Describing her own illness in "Fever 103 Degrees," Sylvia Plath wrote:
Darling, all night I have been flickering, off, on, off, on. The sheets grow heavy as a lecher's kiss.
Plath's poem unfolds in the wearied blur of fever, and indeed many poets have written vivid depictions of their own bouts with illness. Some poems describe the physical sensations of various sicknesses and injuries, and some use the physical ailment as a departure to wonder at larger questions. John Milton’s "When I Consider How My Light is Spent," for example, is a poem about the onset of blindness, but also about what this loss of sight signifies about the poet's relationship to God.
Poems of illness can also be about the illness of others, and these poems, usually written upon the passing of a loved one, a family member, or an admired figure, are often written as elegies. Consider, for example, W.H. Auden’s remarkable "In Memory of W. B. Yeats," where, in the second stanza, Auden zeroes in on the last afternoon of Yeats’s life. The lines refuse sentimentality while maintaining a respectful imaginative distance.
But for him it was his last afternoon as himself, An afternoon of nurses and rumours; The provinces of his body revolted, The squares of his mind were empty, Silence invaded the suburbs, The current of his feeling failed; he became his admirers.
Jane Kenyon’s poem "Having it Out With Melancholy" is a poem written in nine sections, the first eight of which deal with depression, its constant shadow. The final section, however, offers this fleeting glimpse of the promise of something more, just beyond the reach of depression’s clutches:
What hurt me so terribly all my life until this moment? How I love the small, swiftly beating heart of the bird singing in the great maples; its bright, unequivocal eye.
There is also a strong tradition of poems in memory of loved ones and family, as in Hayden Carruth’s long, wrenching poem, "Dearest M--", written after his daughter’s protracted battle and death from cancer. Or Donald Hall’s poems written in memory of his wife, the poet Jane Kenyon, who died of leukemia in 1995. In "Her Long Illness," Hall recounts the months-long endgame of Kenyon’s sickness and the distraction of the mundane. This poem can perhaps server as a field guide for those in similar situations:
Daybreak until night fall, he sat by his wife at the hospital while chemotherapy dripped through the catheter into her heart. He drank coffee and read the Globe. He paced; he worked on poems; he rubbed her back and read aloud. Overcome with dread, they wept and affirmed their love for each other, witlessly, over and over again.

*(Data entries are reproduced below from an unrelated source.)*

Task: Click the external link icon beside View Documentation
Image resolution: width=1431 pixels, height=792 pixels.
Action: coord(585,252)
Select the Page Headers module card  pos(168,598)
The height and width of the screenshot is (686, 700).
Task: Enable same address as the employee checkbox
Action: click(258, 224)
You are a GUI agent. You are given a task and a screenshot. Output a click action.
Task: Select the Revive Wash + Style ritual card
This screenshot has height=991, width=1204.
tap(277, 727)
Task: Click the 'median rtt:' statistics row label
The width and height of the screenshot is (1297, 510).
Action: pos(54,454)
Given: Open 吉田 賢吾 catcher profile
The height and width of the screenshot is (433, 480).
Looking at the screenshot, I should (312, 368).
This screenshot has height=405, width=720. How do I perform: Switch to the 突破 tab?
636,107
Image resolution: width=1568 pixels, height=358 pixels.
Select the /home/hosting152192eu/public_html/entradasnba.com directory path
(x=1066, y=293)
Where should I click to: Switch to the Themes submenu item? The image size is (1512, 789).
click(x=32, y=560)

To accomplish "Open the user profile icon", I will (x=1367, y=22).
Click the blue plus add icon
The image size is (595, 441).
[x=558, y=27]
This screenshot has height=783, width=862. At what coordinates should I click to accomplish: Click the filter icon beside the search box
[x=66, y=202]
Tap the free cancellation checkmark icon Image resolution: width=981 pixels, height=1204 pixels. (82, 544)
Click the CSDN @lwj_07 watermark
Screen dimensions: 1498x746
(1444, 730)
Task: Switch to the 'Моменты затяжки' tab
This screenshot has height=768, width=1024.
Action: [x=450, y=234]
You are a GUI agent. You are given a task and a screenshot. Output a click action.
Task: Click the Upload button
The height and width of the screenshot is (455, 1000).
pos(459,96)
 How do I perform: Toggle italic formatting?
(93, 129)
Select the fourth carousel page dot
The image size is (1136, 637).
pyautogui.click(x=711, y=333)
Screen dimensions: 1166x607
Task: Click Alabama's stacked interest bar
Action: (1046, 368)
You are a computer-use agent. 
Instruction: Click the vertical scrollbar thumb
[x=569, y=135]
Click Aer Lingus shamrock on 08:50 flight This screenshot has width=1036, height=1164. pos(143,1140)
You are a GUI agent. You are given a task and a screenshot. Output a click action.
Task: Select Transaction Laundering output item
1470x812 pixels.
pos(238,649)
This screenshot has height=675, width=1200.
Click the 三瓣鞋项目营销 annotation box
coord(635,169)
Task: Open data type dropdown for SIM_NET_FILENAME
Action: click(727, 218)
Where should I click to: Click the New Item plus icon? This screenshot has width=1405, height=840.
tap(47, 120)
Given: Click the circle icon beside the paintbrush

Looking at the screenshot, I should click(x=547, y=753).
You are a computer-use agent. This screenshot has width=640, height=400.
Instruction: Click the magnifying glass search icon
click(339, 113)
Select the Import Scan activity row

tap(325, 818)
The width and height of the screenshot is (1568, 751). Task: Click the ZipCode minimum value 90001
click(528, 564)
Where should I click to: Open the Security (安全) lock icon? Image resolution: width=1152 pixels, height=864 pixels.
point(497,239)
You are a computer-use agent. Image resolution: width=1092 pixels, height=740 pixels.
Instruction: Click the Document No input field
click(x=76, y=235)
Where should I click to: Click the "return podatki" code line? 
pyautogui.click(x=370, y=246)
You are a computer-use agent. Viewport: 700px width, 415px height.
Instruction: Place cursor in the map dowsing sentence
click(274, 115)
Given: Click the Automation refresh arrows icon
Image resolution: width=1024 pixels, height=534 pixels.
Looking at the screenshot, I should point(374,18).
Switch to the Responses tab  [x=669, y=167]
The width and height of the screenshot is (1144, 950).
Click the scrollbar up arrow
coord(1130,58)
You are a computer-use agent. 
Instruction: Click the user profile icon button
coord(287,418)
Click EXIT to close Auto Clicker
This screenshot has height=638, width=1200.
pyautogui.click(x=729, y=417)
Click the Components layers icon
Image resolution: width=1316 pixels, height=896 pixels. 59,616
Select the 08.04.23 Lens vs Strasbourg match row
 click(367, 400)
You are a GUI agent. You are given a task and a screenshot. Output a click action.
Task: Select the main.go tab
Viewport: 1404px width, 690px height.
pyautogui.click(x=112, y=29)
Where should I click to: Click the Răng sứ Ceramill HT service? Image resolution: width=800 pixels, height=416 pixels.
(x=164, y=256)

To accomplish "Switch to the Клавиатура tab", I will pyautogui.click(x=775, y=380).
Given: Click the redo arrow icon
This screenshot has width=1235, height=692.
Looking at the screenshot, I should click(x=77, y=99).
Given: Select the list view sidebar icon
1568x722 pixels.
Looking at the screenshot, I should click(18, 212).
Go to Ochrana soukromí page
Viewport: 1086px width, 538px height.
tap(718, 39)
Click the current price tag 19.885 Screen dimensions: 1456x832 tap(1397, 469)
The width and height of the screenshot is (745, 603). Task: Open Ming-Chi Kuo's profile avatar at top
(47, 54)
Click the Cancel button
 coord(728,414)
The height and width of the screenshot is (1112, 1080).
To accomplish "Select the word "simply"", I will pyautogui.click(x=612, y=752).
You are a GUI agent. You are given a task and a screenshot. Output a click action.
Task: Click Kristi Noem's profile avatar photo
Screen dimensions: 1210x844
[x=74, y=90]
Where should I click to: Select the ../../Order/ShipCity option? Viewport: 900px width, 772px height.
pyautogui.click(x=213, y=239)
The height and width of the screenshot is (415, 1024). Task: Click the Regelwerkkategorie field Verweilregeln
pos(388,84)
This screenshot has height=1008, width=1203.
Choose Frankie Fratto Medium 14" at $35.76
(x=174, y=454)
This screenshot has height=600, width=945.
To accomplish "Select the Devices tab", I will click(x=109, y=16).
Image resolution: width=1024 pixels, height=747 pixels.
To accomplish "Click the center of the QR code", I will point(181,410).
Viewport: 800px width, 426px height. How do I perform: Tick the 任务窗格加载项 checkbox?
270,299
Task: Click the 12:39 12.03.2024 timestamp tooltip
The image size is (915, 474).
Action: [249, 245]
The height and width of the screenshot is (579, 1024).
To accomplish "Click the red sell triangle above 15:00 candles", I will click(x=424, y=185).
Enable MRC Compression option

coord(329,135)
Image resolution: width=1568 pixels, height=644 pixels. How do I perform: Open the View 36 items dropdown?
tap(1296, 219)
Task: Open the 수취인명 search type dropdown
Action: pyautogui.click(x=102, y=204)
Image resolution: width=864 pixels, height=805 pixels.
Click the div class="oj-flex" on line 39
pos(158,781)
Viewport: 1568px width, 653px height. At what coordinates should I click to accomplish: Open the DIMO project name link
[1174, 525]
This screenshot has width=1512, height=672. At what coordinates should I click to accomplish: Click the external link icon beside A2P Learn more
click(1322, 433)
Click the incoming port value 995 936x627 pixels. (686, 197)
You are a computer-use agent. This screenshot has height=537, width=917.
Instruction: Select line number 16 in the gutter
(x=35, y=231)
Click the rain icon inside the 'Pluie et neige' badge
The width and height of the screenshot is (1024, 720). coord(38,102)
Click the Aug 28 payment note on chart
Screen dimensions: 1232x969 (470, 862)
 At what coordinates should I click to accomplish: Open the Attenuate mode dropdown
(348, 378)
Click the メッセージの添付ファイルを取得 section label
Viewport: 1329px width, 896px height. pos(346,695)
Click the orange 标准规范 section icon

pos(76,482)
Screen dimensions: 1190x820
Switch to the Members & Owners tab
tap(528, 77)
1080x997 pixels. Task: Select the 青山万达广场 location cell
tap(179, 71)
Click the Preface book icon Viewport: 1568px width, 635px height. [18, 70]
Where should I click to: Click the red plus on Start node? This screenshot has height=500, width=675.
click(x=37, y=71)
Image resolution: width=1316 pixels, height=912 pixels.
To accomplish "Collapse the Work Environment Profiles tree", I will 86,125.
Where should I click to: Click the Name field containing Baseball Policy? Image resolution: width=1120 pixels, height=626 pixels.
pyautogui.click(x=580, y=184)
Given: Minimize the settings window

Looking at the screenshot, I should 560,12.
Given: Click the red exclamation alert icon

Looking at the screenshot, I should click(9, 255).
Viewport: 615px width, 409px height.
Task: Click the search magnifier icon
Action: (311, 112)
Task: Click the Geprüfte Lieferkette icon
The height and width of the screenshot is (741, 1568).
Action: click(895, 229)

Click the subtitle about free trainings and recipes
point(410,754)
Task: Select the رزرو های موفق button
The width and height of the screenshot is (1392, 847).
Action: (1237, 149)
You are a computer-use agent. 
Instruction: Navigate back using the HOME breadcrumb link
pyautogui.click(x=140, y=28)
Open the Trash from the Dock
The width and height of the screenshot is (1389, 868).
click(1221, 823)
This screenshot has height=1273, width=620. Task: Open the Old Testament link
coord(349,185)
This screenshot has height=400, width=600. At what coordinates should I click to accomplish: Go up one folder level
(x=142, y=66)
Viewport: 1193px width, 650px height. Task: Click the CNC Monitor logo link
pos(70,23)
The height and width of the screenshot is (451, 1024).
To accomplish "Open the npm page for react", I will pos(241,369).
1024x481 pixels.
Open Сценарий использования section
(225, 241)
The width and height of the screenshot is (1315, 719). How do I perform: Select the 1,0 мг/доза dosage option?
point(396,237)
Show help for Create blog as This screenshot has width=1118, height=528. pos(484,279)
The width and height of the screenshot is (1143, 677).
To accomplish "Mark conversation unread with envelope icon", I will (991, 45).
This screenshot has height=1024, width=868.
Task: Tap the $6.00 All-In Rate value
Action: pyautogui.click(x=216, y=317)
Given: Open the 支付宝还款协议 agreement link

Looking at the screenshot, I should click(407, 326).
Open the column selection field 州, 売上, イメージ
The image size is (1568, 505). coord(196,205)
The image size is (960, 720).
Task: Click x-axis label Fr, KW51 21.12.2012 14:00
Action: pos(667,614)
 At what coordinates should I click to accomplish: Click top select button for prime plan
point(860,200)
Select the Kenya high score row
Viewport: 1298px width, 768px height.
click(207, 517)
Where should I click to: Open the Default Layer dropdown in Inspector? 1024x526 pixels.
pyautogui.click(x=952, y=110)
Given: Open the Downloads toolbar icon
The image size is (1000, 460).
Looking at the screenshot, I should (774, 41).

Poems of illness seem to cover a wide range of poetic forms: elegy, valediction, remembrance, ode, instruction, love. Here is a small but bountiful selection of poems that span the wide range of poetic responses to illness.
"In Memory of W. B. Yeats" by W.H. Auden
"Visit to St. Elizabeths" by Elizabeth Bishop
"Faustina, or Rock Roses" by Elizabeth Bishop
"Dearest M--" by Hayden Carruth
"An Anatomy of Migraine" by Amy Clampitt
"Mastectomy" by Wanda Coleman
"This Summer" by Liam Rector
"Hymn to God, My God, in my Sickness" by John Donne
"As One does Sickness over (957)" by Emily Dickinson
"Her Long Illness" by Donald Hall
"Atlantis" by Mark Doty
"How Some of It Happened" by Marie Howe
"The Subalterns" by Thomas Hardy
"A Story About the Body" by Robert Hass
"Having it Out with Melancholy" by Jane Kenyon
"Try Anyway" by Noelle Kocot
"When I Consider How My Light is Spent" by John Milton
"Fever 103 Degrees" by Sylvia Plath
"Maison Cartier" by Robyn Schiff
Finally, an excellent anthology on this subject is Articulations: The Body and Illness in Poetry, edited by Jon Mukand and published in 1994 by the University of Iowa Press.